Por Joathas Bello
O autor [Pe. Sesboué] diz, inspirando-se na hermenêutica de Gadamer, que “a Igreja deve sempre ‘fazer’ a verdade do seu texto fundador, a Escritura, atualizando-a em contextos históricos e culturais diferentes”12. Depois, na mesma linha, ele menciona o caráter histórico dos enunciados da fé, “reconhecida pela primeira vez em um documento importante da Congregação para a Doutrina da Fé, Mysterium Ecclesiae”13. Esta historicidade nos permitiria distinguir o sentido das palavras, o que é irreformável na intenção, e o que é caduco no vocabulário.
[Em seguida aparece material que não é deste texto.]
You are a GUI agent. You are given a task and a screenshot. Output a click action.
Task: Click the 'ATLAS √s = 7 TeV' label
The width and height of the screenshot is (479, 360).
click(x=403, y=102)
Aqui temos um grande problema, inscrito naquela tensão entre “a substância do depósito da fé” e “as fórmulas”, do Discurso Inaugural do Concílio Vaticano II de João XXIII. Este problema não é um problema histórico-linguístico, de noções e vocábulos situados, mas é um problema para o qual os teólogos contemporâneos parecem não atinar: o do teor estritamente metafísico dos mistérios revelados, que requerem necessariamente uma expressão conceitual de mesma índole metafísica. Isto não é algo optativo, o encontro histórico com a metafísica grega (platônica ou aristotélica) não foi algo fortuito, mas providencial; jamais a Igreja conseguiria expressar corretamente os mistérios da Fé com a conceituação metafísica do bramanismo ou do taoísmo, por exemplo, ou, passando à modernidade, com as ideias cartesianas ou a “crítica” kantiana; inclusive o neoplatonismo de um Pseudo-Dionísio só tem alguma serventia purificado dos equívocos que nascem do emanatismo de Plotino. Só uma autêntica metafísica de uma verdadeira transcendência pode ser utilizada para comunicar os mistérios da Fé no Deus Transcendente. Veremos isto com mais profundidade ao tratarmos da “pastoralidade” do Concílio Vaticano II.
Notas
12 SESBOUÉ, Bernard. O Magistério em questão. Autoridade, verdade e liberdade na Igreja. Petrópolis, Vozes, 2004, p. 36.
13. Ibid., loc. cit.
[Trecho retirado da obra “O Enigma do Concílio Vaticano II”, Brasília-DF: Edições Veritatis Splendor, 2021. Página 34].